Senado aprova “taxa das blusinhas” e isenção para compras de até US$ 50 pode se tornar definitiva

#Brasil | O Senado Federal aprovou nesta quinta-feira (03/09) a medida provisória que trata das regras de tributação sobre compras internacionais de pequeno valor, conhecida como “taxa das blusinhas”. A proposta já havia passado pela Câmara dos Deputados e, com a aprovação pelos senadores, segue agora para sanção presidencial.

O texto aprovado zera o Imposto de Importação de 20% para compras internacionais de até US$ 50, realizadas pela internet por meio de remessas postais. O valor corresponde a aproximadamente R$ 257, considerando a cotação mencionada na proposta.

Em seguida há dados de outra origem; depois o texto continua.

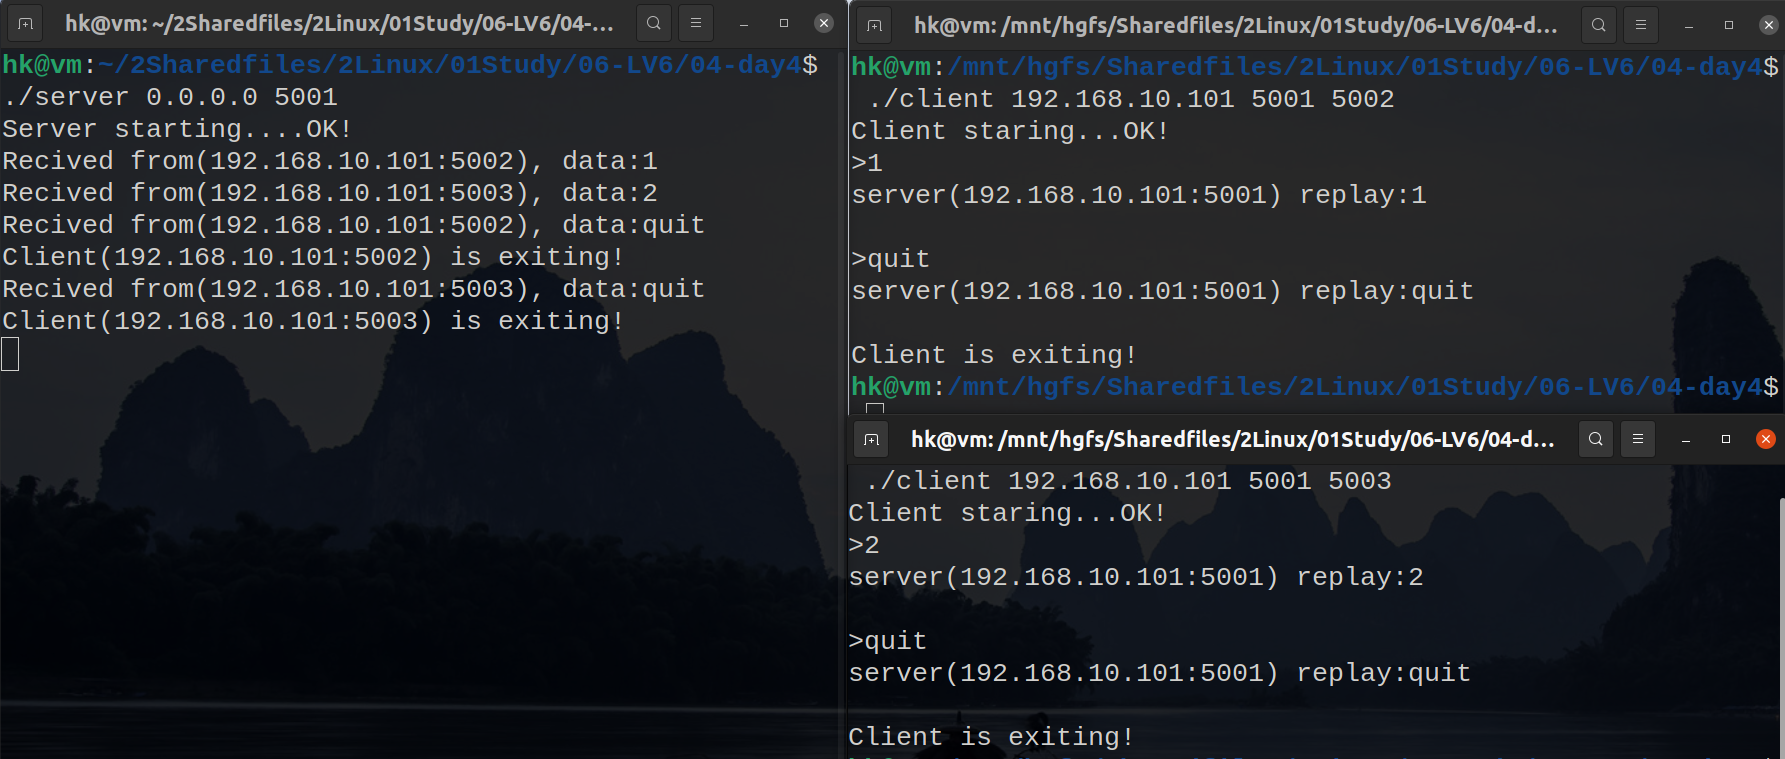Focus the server terminal at its cursor line
This screenshot has height=759, width=1785.
click(11, 354)
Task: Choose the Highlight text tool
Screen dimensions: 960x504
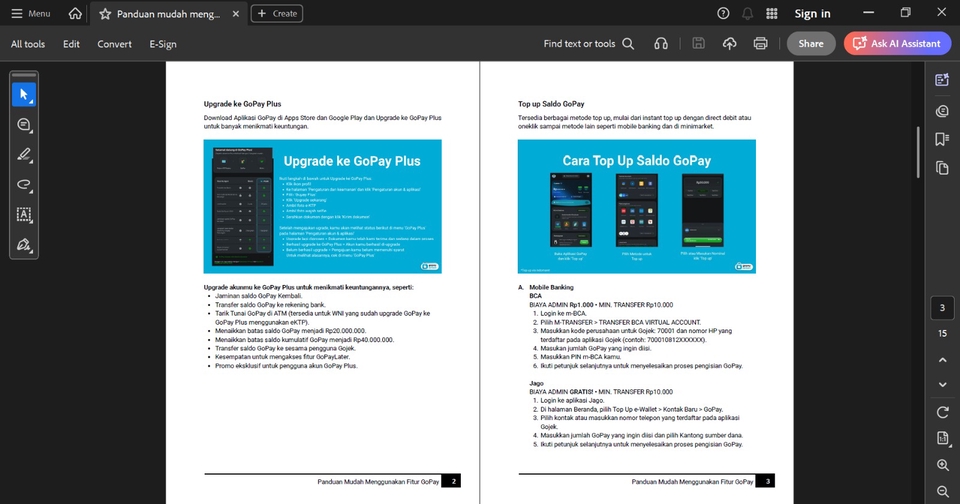Action: pyautogui.click(x=24, y=155)
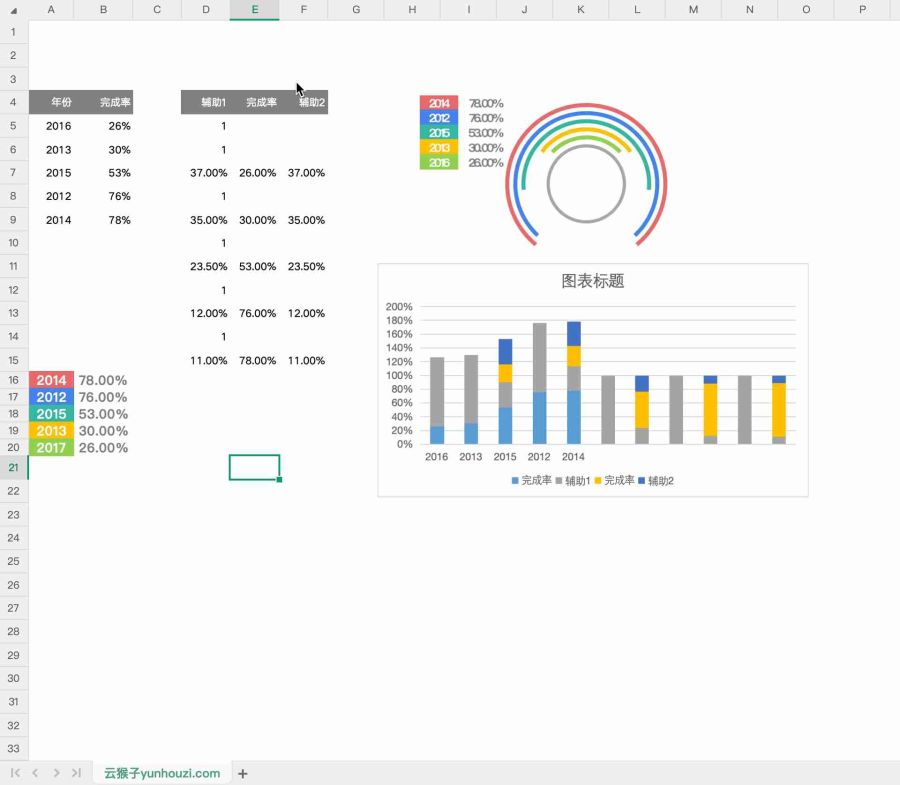Select the 辅助2 legend entry in bar chart

(x=656, y=481)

Na prática, caso seja sancionada, a mudança transforma em permanente a isenção do imposto federal para esse tipo de compra.

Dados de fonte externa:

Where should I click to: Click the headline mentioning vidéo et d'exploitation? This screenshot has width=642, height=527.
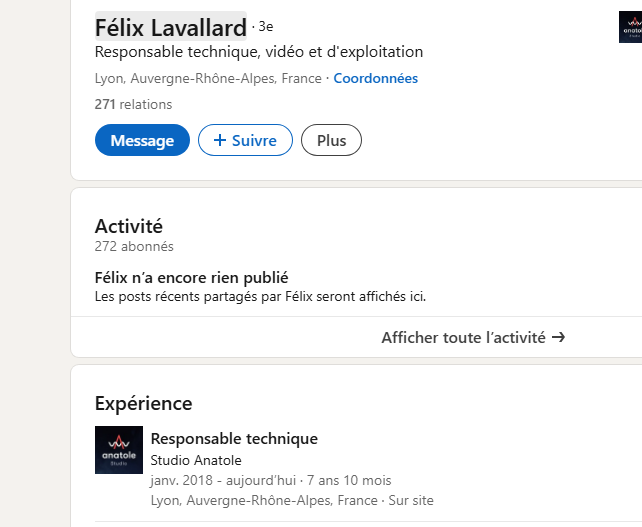(x=258, y=52)
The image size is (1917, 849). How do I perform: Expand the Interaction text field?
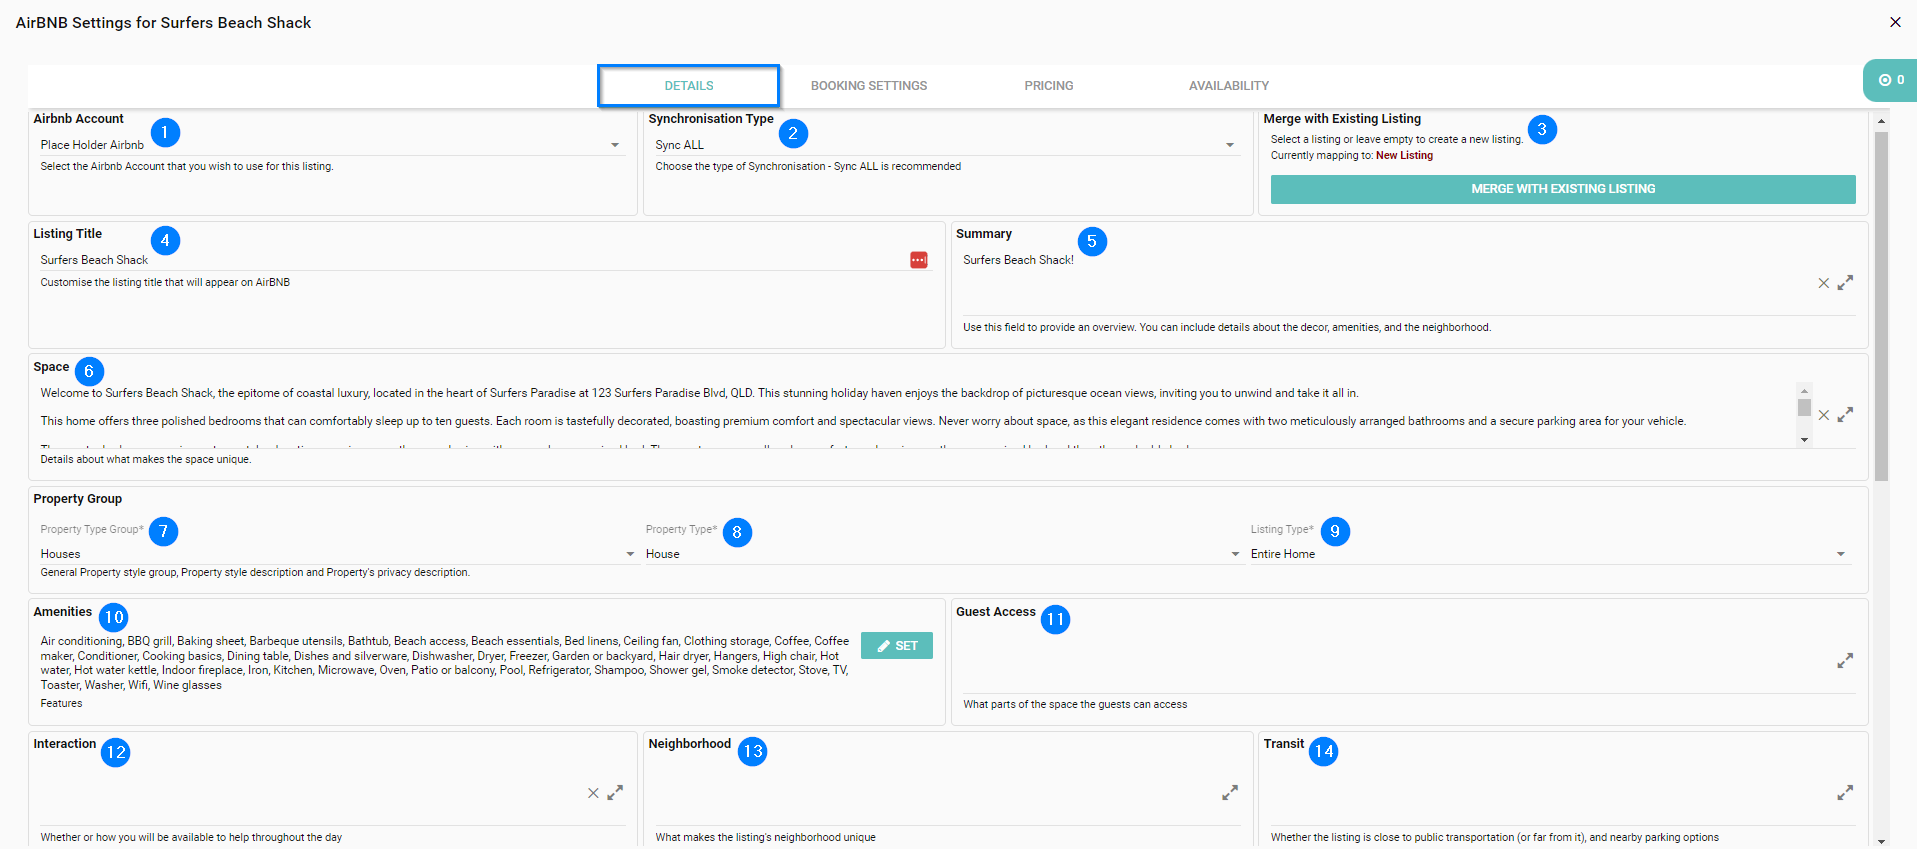[x=615, y=793]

Medicamentos também terão isenção

Durante a tramitação da medida, a relatora, senadora Leila do Vôlei (PDT-DF), apresentou alterações ao texto. Uma das principais novidades é a previsão de alíquota zero para medicamentos importados que não tenham versão similar disponível no Brasil.

A senadora defendeu a medida argumentando que as compras internacionais de pequeno valor são utilizadas por brasileiros que buscam preços mais acessíveis e alternativas para equilibrar o orçamento familiar.

Compras de até US$ 3 mil

A proposta também altera a tributação para remessas internacionais de valores maiores.

Para compras de até US$ 3 mil, a alíquota do Imposto de Importação será reduzida de 60% para 30%, conforme as regras previstas no texto aprovado.

Além disso, a nova legislação estabelece que o governo deverá acompanhar periodicamente os efeitos da política de isenção.

A primeira avaliação deverá ser realizada três meses após a entrada em vigor da medida, enquanto as avaliações seguintes ocorrerão a cada seis meses. Também está prevista uma análise anual da política tributária.

O objetivo é verificar os impactos sobre preços, emprego, renda e indústria nacional.

Plataformas terão novas obrigações

A medida também aumenta as exigências para plataformas digitais e empresas responsáveis pela logística das encomendas internacionais.

Entre as obrigações estão mecanismos para identificar possíveis casos de subfaturamento, fracionamento artificial de encomendas e ocultação de remetentes.

As empresas também deverão manter mecanismos de rastreabilidade dos vendedores, monitorar operações consideradas suspeitas, conservar registros e cooperar com a Receita Federal.

Debate entre consumidores e indústria

A aprovação da medida continua provocando debate no Congresso.

Parlamentares favoráveis à isenção defendem que a mudança beneficia consumidores que utilizam o comércio eletrônico internacional para encontrar produtos com preços menores.

Já parlamentares da oposição criticam o texto e afirmam que a isenção pode criar uma vantagem competitiva para empresas estrangeiras em relação aos fabricantes e comerciantes brasileiros.

Com a aprovação pelo Senado, o próximo passo é a sanção presidencial. Caso seja sancionada, a nova legislação definirá de forma permanente as regras para a tributação das compras internacionais de pequeno valor.